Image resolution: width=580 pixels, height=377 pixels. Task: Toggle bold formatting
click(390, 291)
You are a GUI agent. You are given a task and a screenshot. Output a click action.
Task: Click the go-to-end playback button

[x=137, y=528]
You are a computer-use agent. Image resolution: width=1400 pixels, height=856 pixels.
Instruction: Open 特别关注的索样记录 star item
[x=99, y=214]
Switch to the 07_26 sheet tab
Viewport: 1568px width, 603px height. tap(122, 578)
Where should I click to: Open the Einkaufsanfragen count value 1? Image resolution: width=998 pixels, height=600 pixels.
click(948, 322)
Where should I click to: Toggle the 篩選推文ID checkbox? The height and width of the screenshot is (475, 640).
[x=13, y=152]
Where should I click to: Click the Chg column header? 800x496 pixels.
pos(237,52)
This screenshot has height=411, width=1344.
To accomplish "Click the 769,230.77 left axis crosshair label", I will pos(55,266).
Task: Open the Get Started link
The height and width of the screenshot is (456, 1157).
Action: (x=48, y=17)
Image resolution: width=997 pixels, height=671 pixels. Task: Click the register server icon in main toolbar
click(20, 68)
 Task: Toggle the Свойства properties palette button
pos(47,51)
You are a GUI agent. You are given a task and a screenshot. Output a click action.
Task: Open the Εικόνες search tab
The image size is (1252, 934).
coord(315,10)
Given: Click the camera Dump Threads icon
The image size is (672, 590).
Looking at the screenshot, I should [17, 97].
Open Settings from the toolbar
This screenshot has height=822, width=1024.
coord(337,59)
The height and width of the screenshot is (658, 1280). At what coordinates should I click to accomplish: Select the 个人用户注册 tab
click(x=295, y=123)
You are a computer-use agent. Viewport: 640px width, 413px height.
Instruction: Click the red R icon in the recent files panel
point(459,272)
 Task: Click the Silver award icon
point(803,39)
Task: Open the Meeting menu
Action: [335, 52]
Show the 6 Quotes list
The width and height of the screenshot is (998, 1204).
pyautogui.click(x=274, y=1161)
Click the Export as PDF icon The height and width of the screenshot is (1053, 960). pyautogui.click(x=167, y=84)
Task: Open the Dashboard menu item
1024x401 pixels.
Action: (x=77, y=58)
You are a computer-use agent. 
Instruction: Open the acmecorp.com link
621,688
------------------------------------------------------------------------
*WHAT YOU HAVE TO DO*.
Copy the listing exactly.

*RESULT FOR THIS EXERCISE*.
Image resolution: width=580 pixels, height=377 pixels. Task: Toggle bold formatting
click(390, 291)
You are a GUI agent. You are given a task and a screenshot. Output a click action.
Task: Click the go-to-end playback button

[x=137, y=528]
You are a computer-use agent. Image resolution: width=1400 pixels, height=856 pixels.
Instruction: Open 特别关注的索样记录 star item
[x=99, y=214]
Switch to the 07_26 sheet tab
Viewport: 1568px width, 603px height. tap(122, 578)
Where should I click to: Open the Einkaufsanfragen count value 1? Image resolution: width=998 pixels, height=600 pixels.
click(948, 322)
Where should I click to: Toggle the 篩選推文ID checkbox? The height and width of the screenshot is (475, 640).
[x=13, y=152]
Where should I click to: Click the Chg column header? 800x496 pixels.
pos(237,52)
This screenshot has height=411, width=1344.
To accomplish "Click the 769,230.77 left axis crosshair label", I will pos(55,266).
Task: Open the Get Started link
The height and width of the screenshot is (456, 1157).
Action: (x=48, y=17)
Image resolution: width=997 pixels, height=671 pixels. Task: Click the register server icon in main toolbar
click(20, 68)
 Task: Toggle the Свойства properties palette button
pos(47,51)
You are a GUI agent. You are given a task and a screenshot. Output a click action.
Task: Open the Εικόνες search tab
The image size is (1252, 934).
coord(315,10)
Given: Click the camera Dump Threads icon
The image size is (672, 590).
Looking at the screenshot, I should [17, 97].
Open Settings from the toolbar
This screenshot has height=822, width=1024.
coord(337,59)
The height and width of the screenshot is (658, 1280). At what coordinates should I click to accomplish: Select the 个人用户注册 tab
click(x=295, y=123)
You are a computer-use agent. Viewport: 640px width, 413px height.
Instruction: Click the red R icon in the recent files panel
point(459,272)
 Task: Click the Silver award icon
point(803,39)
Task: Open the Meeting menu
Action: [335, 52]
Show the 6 Quotes list
The width and height of the screenshot is (998, 1204).
pyautogui.click(x=274, y=1161)
Click the Export as PDF icon The height and width of the screenshot is (1053, 960). pyautogui.click(x=167, y=84)
Task: Open the Dashboard menu item
1024x401 pixels.
Action: (x=77, y=58)
You are a computer-use agent. 
Instruction: Open the acmecorp.com link
621,688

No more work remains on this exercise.